The difference here is that if the computers in the cluster are all running the same programs, they will contain the exact same coding flaw that they will all concur is the only sane answer (in human terms, this is called "religion"). So we're protected from hardward malfunctions, but not bugs in software or hardware.
That's why this stuff is so hard to do. It may be possible to use selective program restarts to temporarily keep service up in spite of a nasty memory leak, but nothing is really "repaired"; it's just providing a few more fingers to plug holes in the dam while the river keeps rising. So... do you get into providing alternative services for the ones malfunctioning?
Interesting stuff (maybe I'll even read the article now).

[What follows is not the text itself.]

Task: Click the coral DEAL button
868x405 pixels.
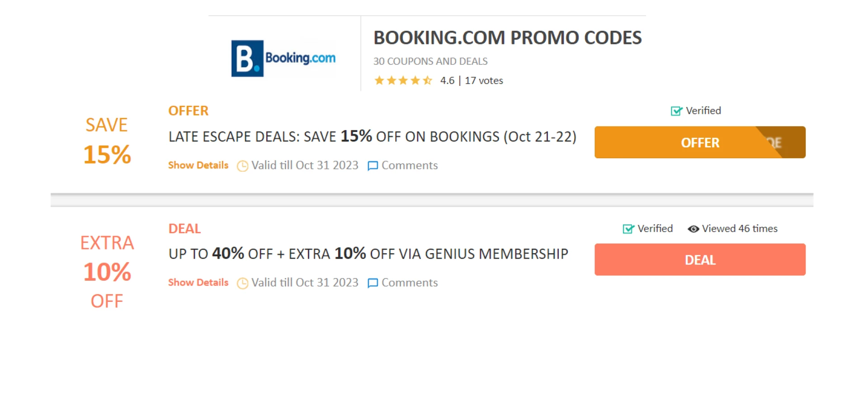Action: click(700, 259)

Re:Hmm. (Score:3, Insightful)
You don't need to go that far back to history to see a really big difference. Just compare the FPU speed of i287 and Athlon. i287 took minimum of 90 cycles for FMUL, minimum of 70 cycles for FADD and at least 30 cycles for a floating point load [8m.com]. Compare that to Athlon that can do two loads, FMUL and FADD every cycle [cr.yp.to]. So, something that took i287 at least 90+70+2*30 = 220 cycles, Athlon can do every clock cycle. In addition to that, Athlon is running at 2GHz instead of 10MHz. So one could argue that current Athlon is 2000/10*220 = 44000 times faster than about a 20 year old FPU (when was 287 released anyway?). In addition to that, we have MMX, SSE and SSE2 that can further boost best case scenarios but I think it's safe to say that current x86 CPUs are at least 10000 times faster than 20 year old ones. Not to count more advanced caches -- not too many years ago L2 cache was external and optional. Of course, if you compare 20 year old Gray and a CPU inside modern portable device the difference is much smaller.